What you have to do: Print exactly the line that contains "Task: Go to the Pricing page", then every following line through the end of the material; include nothing else and no pictures.

*** Records for processing Section Begins ***

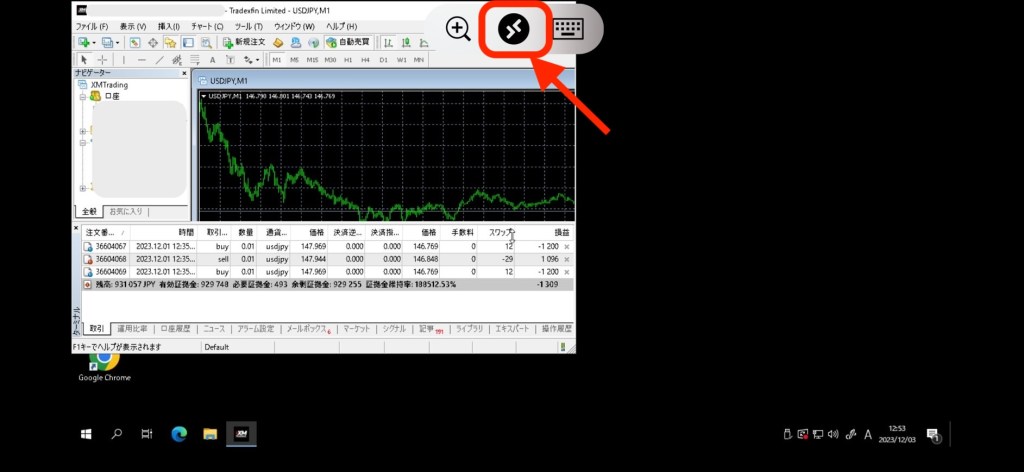The width and height of the screenshot is (1024, 472).
Task: Open the tools (ツール) menu
Action: click(249, 26)
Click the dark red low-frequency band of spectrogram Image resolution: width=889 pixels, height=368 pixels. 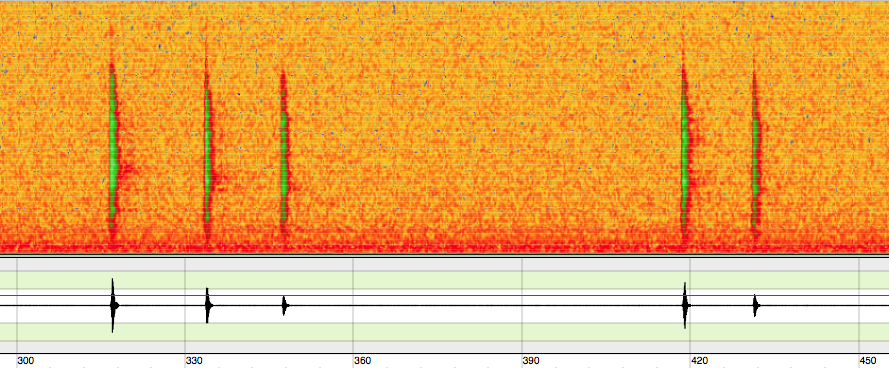click(x=444, y=247)
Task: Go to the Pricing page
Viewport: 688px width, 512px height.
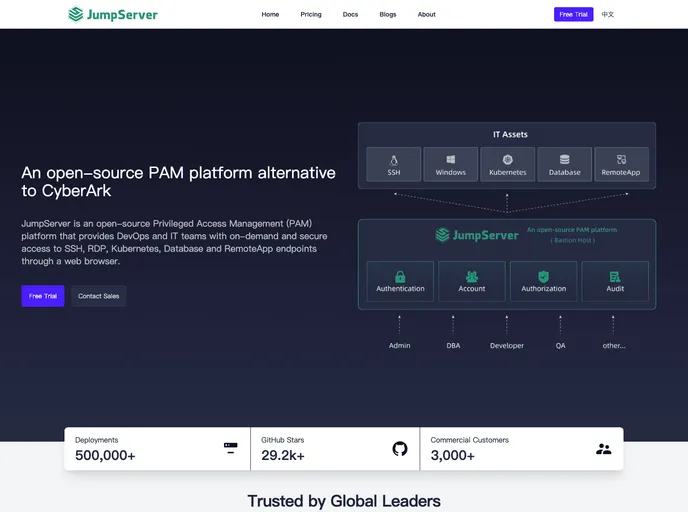Action: 311,15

*** Records for processing Section Ends ***

Result for this exercise:
Task: Go to the Pricing page
Viewport: 688px width, 512px height.
Action: 311,15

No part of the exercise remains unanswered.